Low Foxp3 cells infiltrate is a marker of pathological complete response to neoadjuvant chemotherapy in breast carcinoma

Abstract

21011 Background: T cell infiltration is associated with tumor prognosis in many cancer types. To assess the capacity of neoadjuvant chemotherapy to impact on T cell infiltration in breast cancer, we investigated if pathological complete response (pCR) to neoadjuvant chemotherapy correlated with T cell infiltration Methods: CD3, CD8 and Foxp3 positive cells were detected by immunohistochemistry in a series of 56 breast cancer patients treated by neoadjuvant chemotherapy. Infiltrates were analysed before and after the end of the treatment.

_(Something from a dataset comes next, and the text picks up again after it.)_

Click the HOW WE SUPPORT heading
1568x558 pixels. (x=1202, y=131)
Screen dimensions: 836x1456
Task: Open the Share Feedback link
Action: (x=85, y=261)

Cytotoxic cells were stained using anti-Granzyme b and TiA1 antibodies Results: Poor prognosis factors (negative hormonal receptors, high tumor grade and nodal involvement) correlated with a significant higher number of CD3, CD8 and Foxp3 cells infiltrates before chemotherapy. Chemotherapy only induced a decrease in the number of Foxp3 cells (p<0.01) while the level of CD8 and CD3 cells were maintained (p=0.8). pCR were observed in 12 patients who had a drastic decrease of Foxp3 positive cells (mean:1.6±1.4 versus 0.08 ± 0.2; p<0.001) while these cells remained elevated in non responders (mean: 1.5±1 versus 1 ± 1 p=0.2). Furthermore, using a cutoff criterion that combined high CD8 infiltration and no Foxp3 cell infiltration on surgical specimens we could predict pCR with a sensitivity of 75% and a specificity of 93%. Cytotoxic effector cells infiltrate was only enhanced in pCR. In multivariate analysis, only high tumor grade and low Foxp3 cell infiltration on final histological specimens were independent predictors of a pCR (HR (95% CI): 17,7394 (1,1 to 272,5) p=0.04 and 0,0132 (0,0002 to 0,9) p=0.04 respectively). The Kaplan Meier estimate of metastasis-free survival indicated a trend toward higher percentage of metastases-free patients in pCR and combined immunological criterion (Log rank test, p=0.1 and p = 0.12 respectively) Conclusions: These findings indicate that pathological complete response to neoadjuvant chemotherapy is associated with an immunological profile consisting in absence of immunosuppressive Foxp3 cells, presence of high number of CD8 T cells, and an increased number of cytotoxic cells. These results argue for the induction of an antitumor immune response by chemotherapy in this group of patients No significant financial relationships to disclose.